* Short task A:
Translate this sentence from the GNSS receiver text into Spanish: "In an embodiment, wherein an object is controllable, the method further comprises controlling the object based on its compensated position."
* Short task B:
Arrange the lines of the entries about locating items on screens as a JSON list of strings, one string per line, skipping blank lines and omitting the pictures.
== Excerpted text ==
In an embodiment, wherein a map of planned relative positions of the GNSS receivers in the spatial configuration is obtained, the difference between the measured positions and the planned positions is identified based on said map.
The method can also be used to reconstruct the spatial configuration planned without the need for the absolute positions of the planned spatial configuration. This can be used to identify if a GNSS receiver is placed incorrectly.
In an embodiment, wherein a plurality of GNSS receivers is placed on a plurality of objects, the method further comprises: receiving object-specific identifiers; and combining the compensated positions of the GNSS receivers with the object-specific identifiers to determine a compensated position for each object.
For multiple purposes, such as, but not limited to, the placing of tracks for racing, walking or sailing, it can be useful to know the actual position of objects in a spatial configuration. As, the actual positions, in most cases, will coincide with the compensated position, the above embodiment is advantageous.
In an embodiment, wherein an object is controllable, the method further comprises controlling the object based on its compensated position.
When controlling objects that have an effect on their surroundings, it is important to know where these objects reside. In this way, the effect necessary for the surroundings of the objects can be determined. Therefore, it is propitious to be able to control objects based on their compensated position.
In an embodiment, wherein at least one object has at least one sensor, the method further comprises controlling an object based on data originating from the sensor in combination with the compensated positions of the objects.
When controlling objects in specific positions, it can be useful to combine positional information with information from sensors. For example, a presence sensor on a luminaire in a deserted alley can trigger only one luminaire whereas a presence sensor on a luminaire in a busy shopping boulevard can trigger multiple luminaires or even induce a special light effect. Therefore, it is useful to be able to control objects based on their compensated position in combination with information originating from sensors.
In an embodiment, wherein the controllable object is an outdoor luminaire, the method further comprises using the compensated positions of the outdoor luminaires for commissioning purposes.
===
== Material ==
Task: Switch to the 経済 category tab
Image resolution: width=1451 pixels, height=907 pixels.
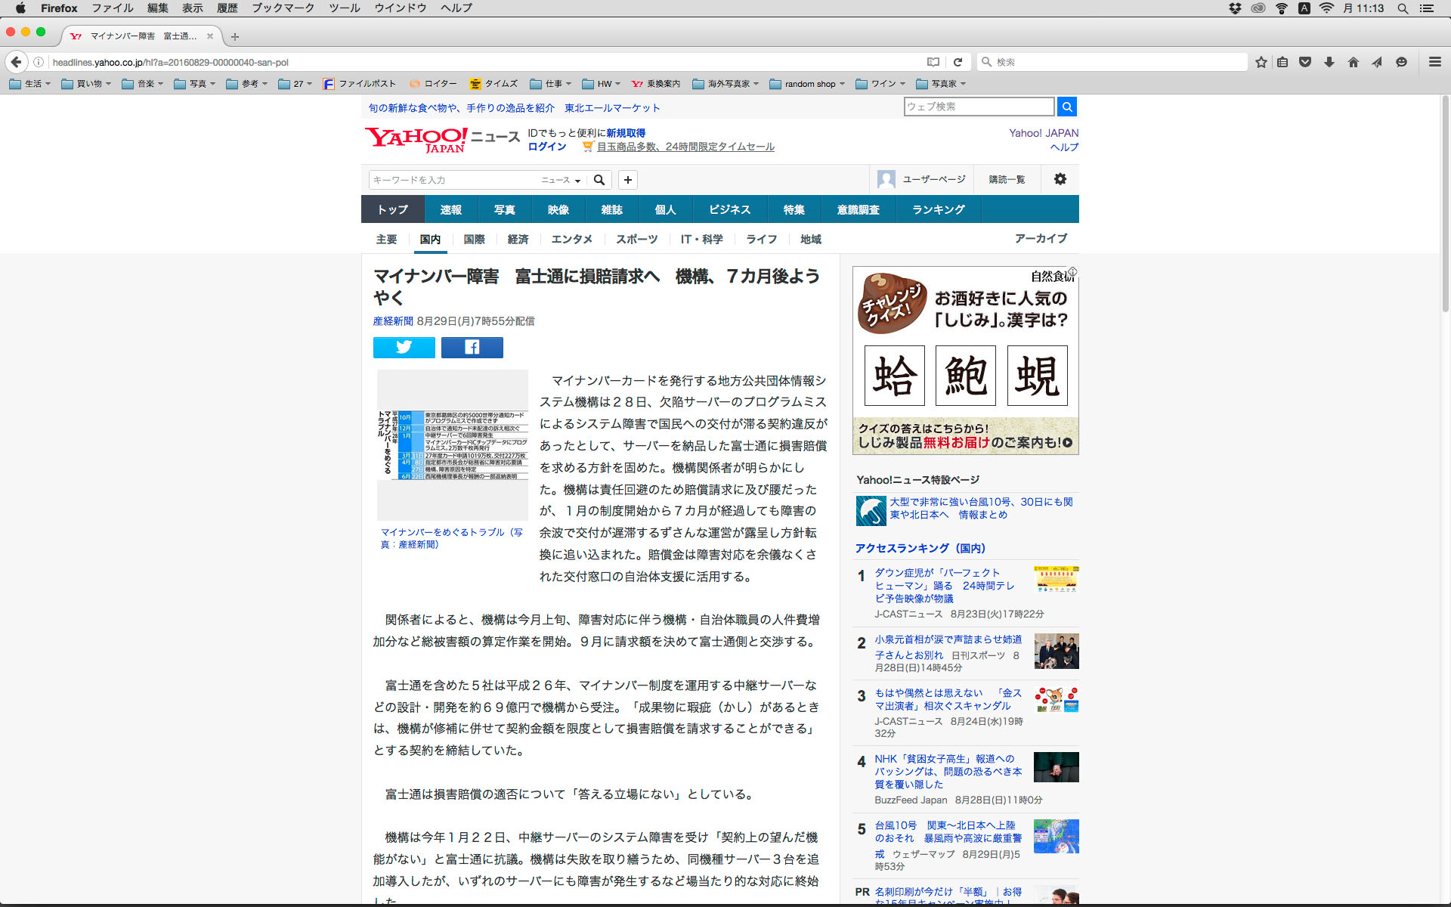Action: click(518, 240)
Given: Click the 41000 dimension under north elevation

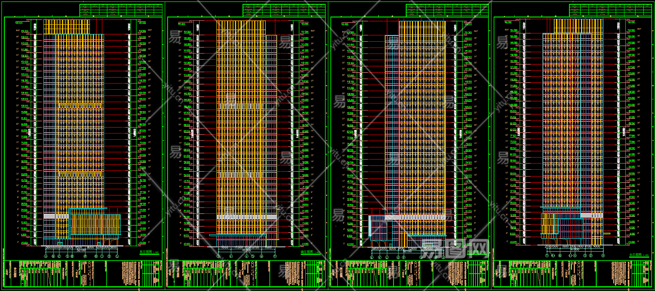Looking at the screenshot, I should tap(573, 249).
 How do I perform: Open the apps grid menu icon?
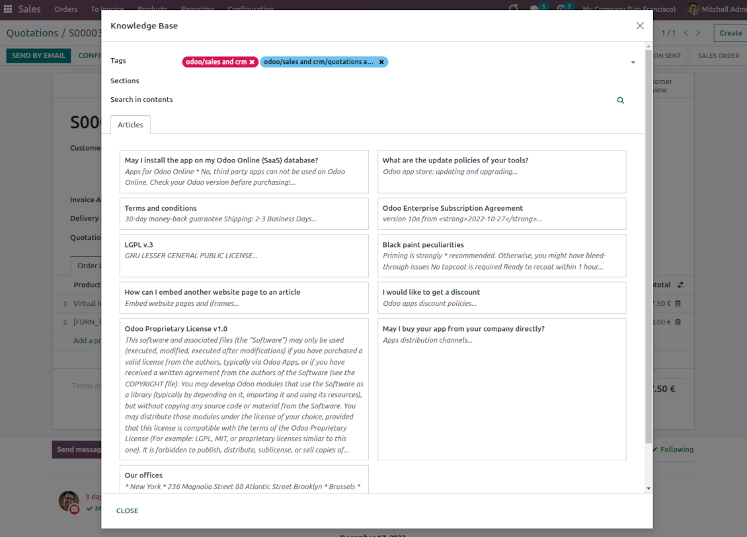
===
* Reply A:
En una realización, en la que un objeto es controlable, el método comprende además controlar el objeto en función de su posición compensada.

* Reply B:
[
  "Task: Switch to the 経済 category tab",
  "Image resolution: width=1451 pixels, height=907 pixels.",
  "Action: click(518, 240)",
  "Given: Click the 41000 dimension under north elevation",
  "Looking at the screenshot, I should tap(573, 249).",
  " How do I perform: Open the apps grid menu icon?"
]